### Records for the exercise:
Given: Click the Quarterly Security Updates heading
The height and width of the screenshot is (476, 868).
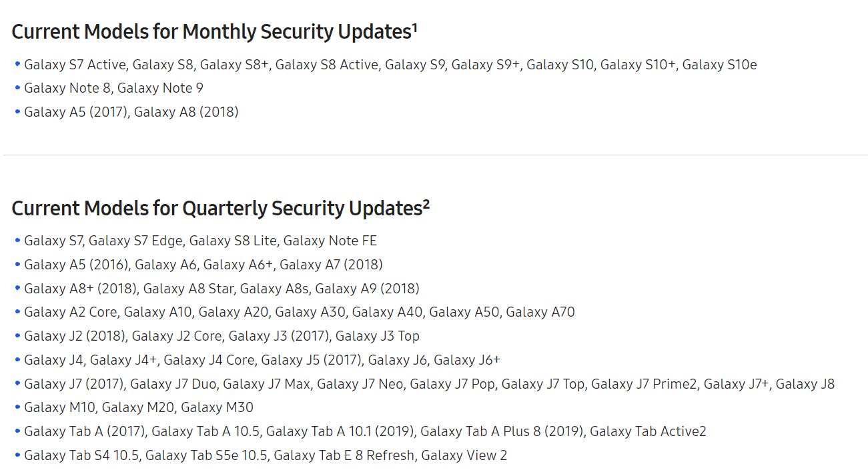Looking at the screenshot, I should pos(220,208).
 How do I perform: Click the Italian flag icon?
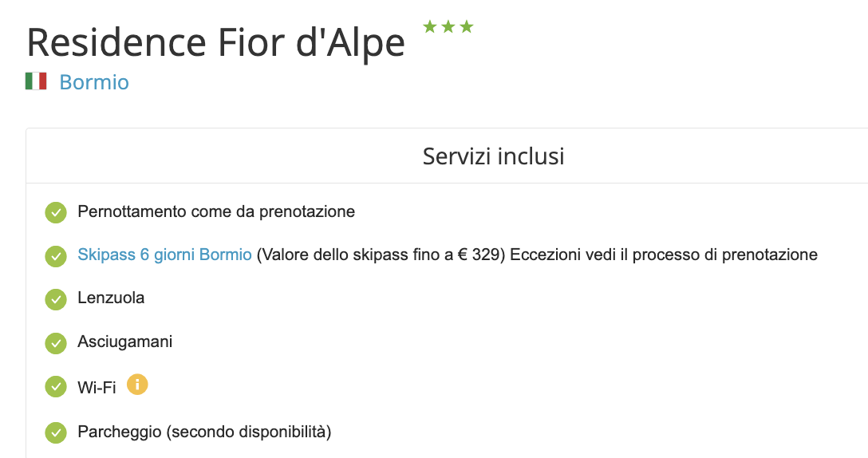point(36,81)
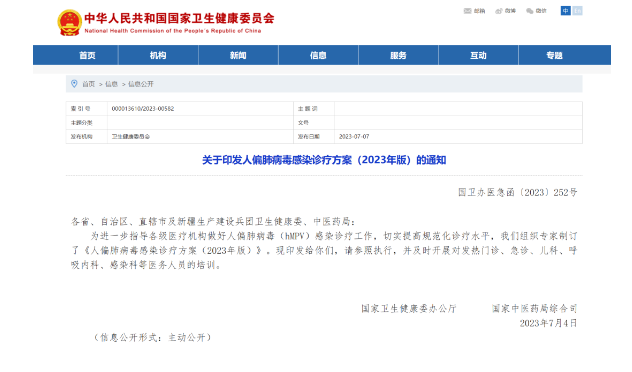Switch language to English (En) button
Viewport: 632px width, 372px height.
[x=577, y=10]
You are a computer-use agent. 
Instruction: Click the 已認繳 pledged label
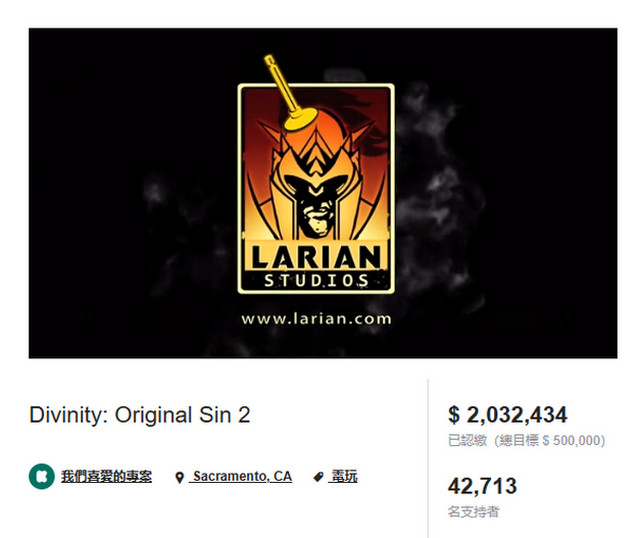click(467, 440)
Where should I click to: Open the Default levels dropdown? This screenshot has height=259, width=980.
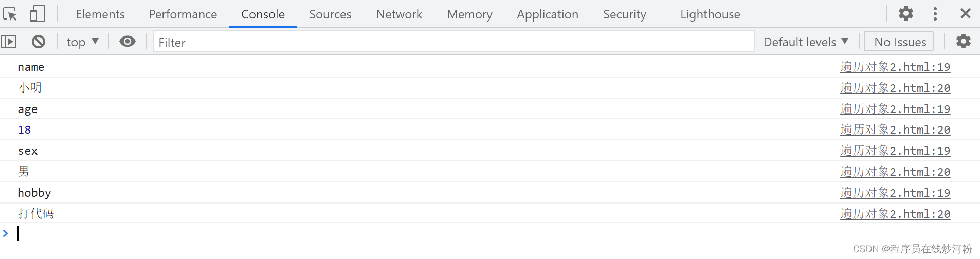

---

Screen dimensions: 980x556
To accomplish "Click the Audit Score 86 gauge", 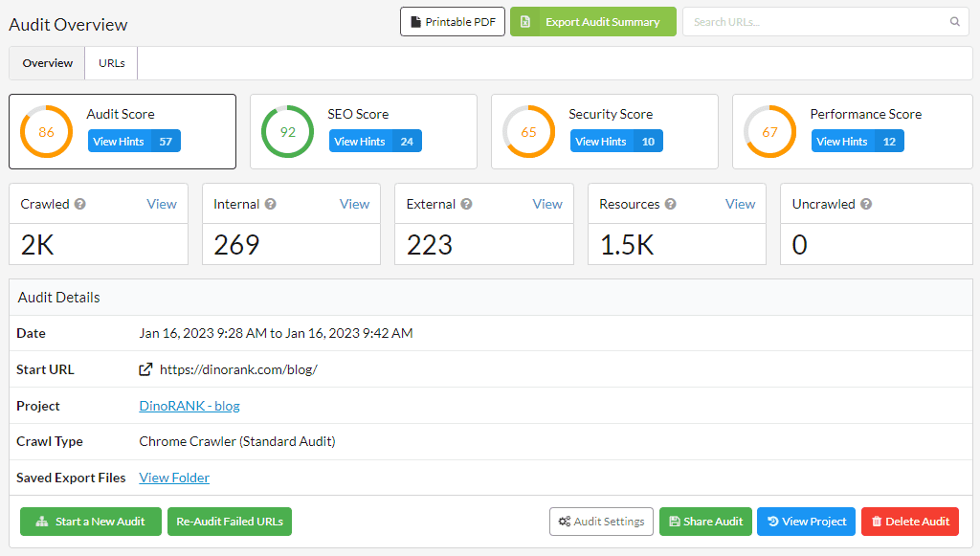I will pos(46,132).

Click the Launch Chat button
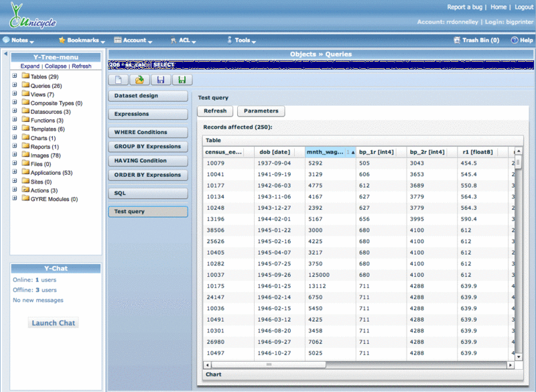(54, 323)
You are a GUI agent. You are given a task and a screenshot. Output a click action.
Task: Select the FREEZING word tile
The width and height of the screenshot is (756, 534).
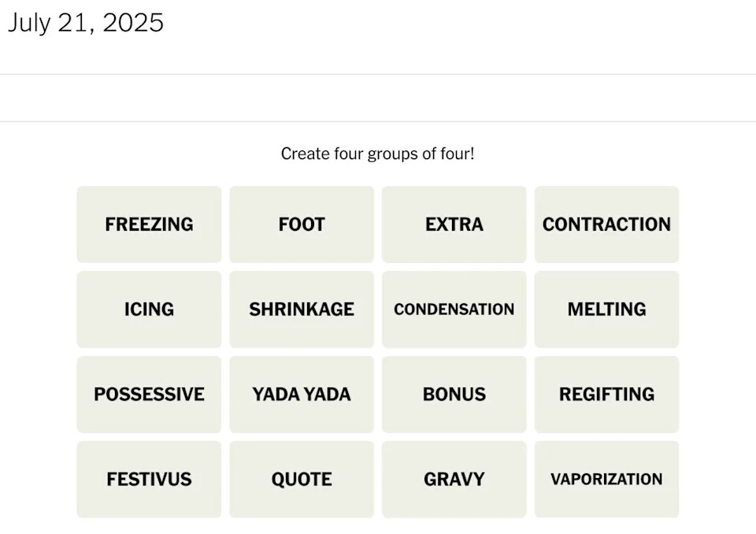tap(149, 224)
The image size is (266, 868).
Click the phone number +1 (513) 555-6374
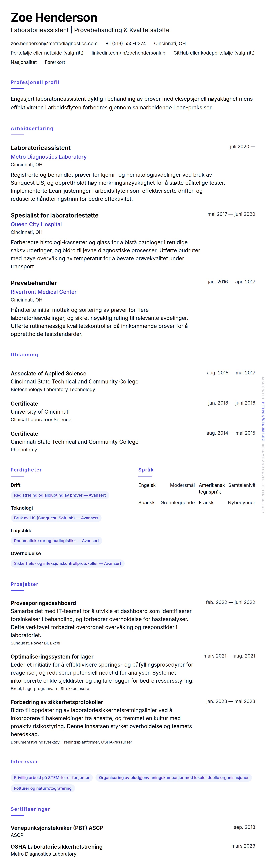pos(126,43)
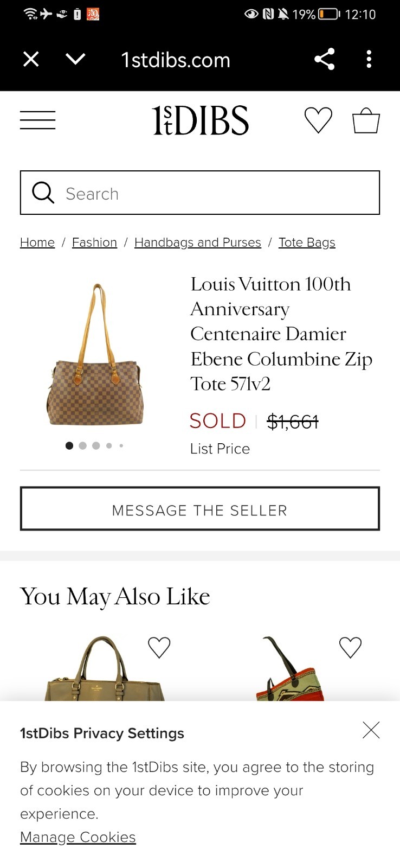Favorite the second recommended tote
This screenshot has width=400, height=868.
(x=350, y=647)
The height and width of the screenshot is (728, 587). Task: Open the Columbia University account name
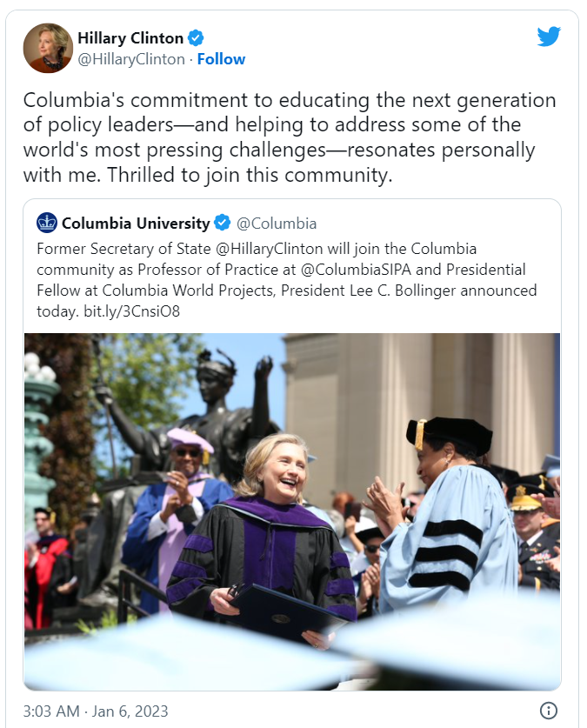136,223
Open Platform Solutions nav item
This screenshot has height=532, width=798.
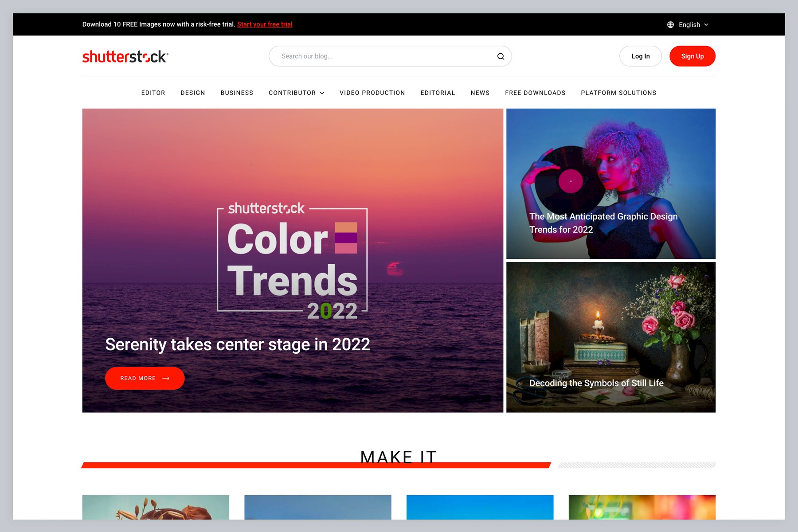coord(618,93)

### Your objective:
Starting at the line above that holds "The height and width of the screenshot is (476, 868).", return each line up to and including the one that holds "You are a computer-use agent.", exactly as written, minus any pictures.

### Written response:
The height and width of the screenshot is (476, 868).
Looking at the screenshot, I should pos(220,208).
 How do I perform: Click the Italian flag icon?
point(36,81)
Switch language to English (En) button
Viewport: 632px width, 372px height.
[x=577, y=10]
You are a computer-use agent. 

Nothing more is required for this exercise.